Last March Echelon has taken the next step in establishing IzoT as a de facto standard with the introduction this week of the FT 6000 Evaluation and Development Kit (aka 'IzoT In a Box').
Targeted at developers who are creating, testing, and deploying devices and control applications for the Industrial Internet of Things (IIoT), the FT 6000 EVK packages the essential elements of Echelon's IzoT platform into an aggressively priced and easy-to-use kit for developers looking to create wired devices using the ISO 14908-compatible Free Topology (FT) technology.
The FT 6000 EVK 'IzoT in a Box' includes evaluation boards based on the FT 6050 System-on-Chip (SoC), a router to connect the FT-based device network to Ethernet, development tools to develop devices and applications on the boards, and software to commission and manage the device network. With the EVK, developers can create devices that support multiple protocols and that are backward-compatible with LonWorks and BACnet device networks.
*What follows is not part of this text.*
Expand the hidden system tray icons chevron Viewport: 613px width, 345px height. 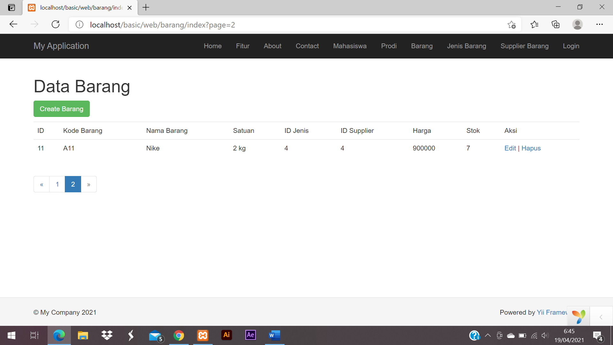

The two Evaluation Boards (EVBs) with FT 6050 SoCs include a comprehensive set of inputs and outputs (I/O) as well as simple sensors and actuators for prototyping the IIoT device and device communities..Also included is the IzoT NodeBuilder software for developing and testing embedded device software on the EVBs or on the custom device, as well as Echelon's Commissioning Tool/EVK Edition for installing and managing EVB-based or custom devices and device network.
Frankly, given the still nascent state of most competitive IIoT efforts, at this time I believe Echelon's IzoT-In-A-Bpx is the best way for designers of industrial control networks to move from a wired to a wireless or mixed wired/wireless IIoT in a cost-effective and reliable way. Wired control networks are not going away. And Lonworks and the Free Topology is in almost 100 million of them.
And that segment is still growing. According to market analysts at IHS, wired connections will continue to account for more than 50 per cent of all IIoT connections. Given that, a multi-drop IP network based on the Free Topology is likely to be the best way to go, versus either RS 485 or Ethernet, especially given that devices developed using the FT 6050 can be backward-compatible with LonWorks and BACnet device networks.
The FT 6000 EVK will begin shipping in the next few months for about $895. It can now be ordered online at store.echelon.com.